See, I don't think what Pole does really matters--it is only that Norrell wants to be part of them, to feel as though he is helping. It doesn't really matter what Pole actually does. Norrell just wants to bring English magic back in a big way, and one way to do that (with his personal sympathies playing a part too, I think: he doesn't just latch onto the war out of pure self-aggrandizement) is helping out the war effort.

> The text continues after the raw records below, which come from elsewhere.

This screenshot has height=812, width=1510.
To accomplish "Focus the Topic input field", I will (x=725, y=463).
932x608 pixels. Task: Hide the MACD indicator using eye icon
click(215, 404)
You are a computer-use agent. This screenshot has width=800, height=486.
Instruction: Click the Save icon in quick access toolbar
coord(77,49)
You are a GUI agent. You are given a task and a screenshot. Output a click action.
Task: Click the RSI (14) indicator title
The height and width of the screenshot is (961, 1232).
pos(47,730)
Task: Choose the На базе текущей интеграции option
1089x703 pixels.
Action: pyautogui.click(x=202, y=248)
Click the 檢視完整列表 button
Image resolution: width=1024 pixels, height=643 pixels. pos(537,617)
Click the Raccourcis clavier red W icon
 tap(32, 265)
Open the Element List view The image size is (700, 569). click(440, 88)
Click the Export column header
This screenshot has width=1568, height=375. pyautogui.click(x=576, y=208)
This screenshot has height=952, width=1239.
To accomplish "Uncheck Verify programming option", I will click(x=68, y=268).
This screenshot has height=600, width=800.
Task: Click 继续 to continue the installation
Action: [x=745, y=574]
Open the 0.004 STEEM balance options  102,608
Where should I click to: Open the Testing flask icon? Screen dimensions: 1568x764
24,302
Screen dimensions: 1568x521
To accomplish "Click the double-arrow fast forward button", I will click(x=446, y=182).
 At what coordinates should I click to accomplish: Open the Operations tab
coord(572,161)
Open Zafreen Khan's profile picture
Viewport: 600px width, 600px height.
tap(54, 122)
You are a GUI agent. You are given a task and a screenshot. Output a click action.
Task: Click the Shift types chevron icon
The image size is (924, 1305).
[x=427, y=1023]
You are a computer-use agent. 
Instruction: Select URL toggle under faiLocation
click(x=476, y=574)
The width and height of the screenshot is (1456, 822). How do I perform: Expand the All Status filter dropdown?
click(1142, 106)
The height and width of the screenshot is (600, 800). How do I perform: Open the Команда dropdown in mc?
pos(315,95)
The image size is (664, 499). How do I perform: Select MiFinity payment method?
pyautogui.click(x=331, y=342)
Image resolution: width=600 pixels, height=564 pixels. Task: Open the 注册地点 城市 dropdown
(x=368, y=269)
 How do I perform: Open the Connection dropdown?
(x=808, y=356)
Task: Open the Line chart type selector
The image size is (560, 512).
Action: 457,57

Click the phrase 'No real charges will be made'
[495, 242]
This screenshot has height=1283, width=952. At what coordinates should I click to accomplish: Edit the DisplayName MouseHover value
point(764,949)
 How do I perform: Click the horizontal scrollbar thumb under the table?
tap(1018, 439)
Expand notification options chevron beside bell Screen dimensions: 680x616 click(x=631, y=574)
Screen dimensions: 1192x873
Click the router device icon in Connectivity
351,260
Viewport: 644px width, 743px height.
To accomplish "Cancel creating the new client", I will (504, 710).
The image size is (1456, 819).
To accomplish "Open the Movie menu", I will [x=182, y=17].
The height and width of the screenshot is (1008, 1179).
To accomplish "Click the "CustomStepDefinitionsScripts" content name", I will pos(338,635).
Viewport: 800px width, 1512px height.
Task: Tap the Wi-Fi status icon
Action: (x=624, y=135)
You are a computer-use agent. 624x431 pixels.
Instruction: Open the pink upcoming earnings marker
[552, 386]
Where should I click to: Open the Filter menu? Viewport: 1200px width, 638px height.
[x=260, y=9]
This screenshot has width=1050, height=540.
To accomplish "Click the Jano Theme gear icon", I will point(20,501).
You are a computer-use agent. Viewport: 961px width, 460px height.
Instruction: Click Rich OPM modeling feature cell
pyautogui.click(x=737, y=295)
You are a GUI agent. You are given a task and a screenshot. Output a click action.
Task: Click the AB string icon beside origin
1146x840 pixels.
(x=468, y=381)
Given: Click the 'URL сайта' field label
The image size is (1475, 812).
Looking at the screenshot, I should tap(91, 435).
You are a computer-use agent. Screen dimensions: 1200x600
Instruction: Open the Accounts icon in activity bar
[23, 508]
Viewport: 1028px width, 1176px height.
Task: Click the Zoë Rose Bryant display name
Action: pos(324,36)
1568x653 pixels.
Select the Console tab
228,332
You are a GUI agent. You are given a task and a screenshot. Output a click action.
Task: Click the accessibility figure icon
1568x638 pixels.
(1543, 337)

I think the point--or one of the points--is about the truth and people being unable or totally unwilling to see it; as you say, the importance of appearance. To me what stuck out was that Mrs Wintertowne was completely and totally obstinate on the point of not seeing Miss Wintertowne's illness--or at least not in public company. Everyone seems well-meaning in general, except for the fact they are ignoring the giant elephant in the room of Miss Wintertowne's illness. It seems to be part of the general prioritization of appearance; all of London seems to be like this. The Ministers paint a dreadful picture of their predecessors to look good, Drawlight lives on it, people are absolutely hungry for gossip and such but don't ever pry further to see if the gossip's right (which might feed back to the necessity of keeping up appearances), etc.

Aww, I wouldn't say everything's a condemnation of Drawlight! The narrator seems to regard him as somewhat self-serving but otherwise quite harmless. He is a proxy for the rest of the Society, I think.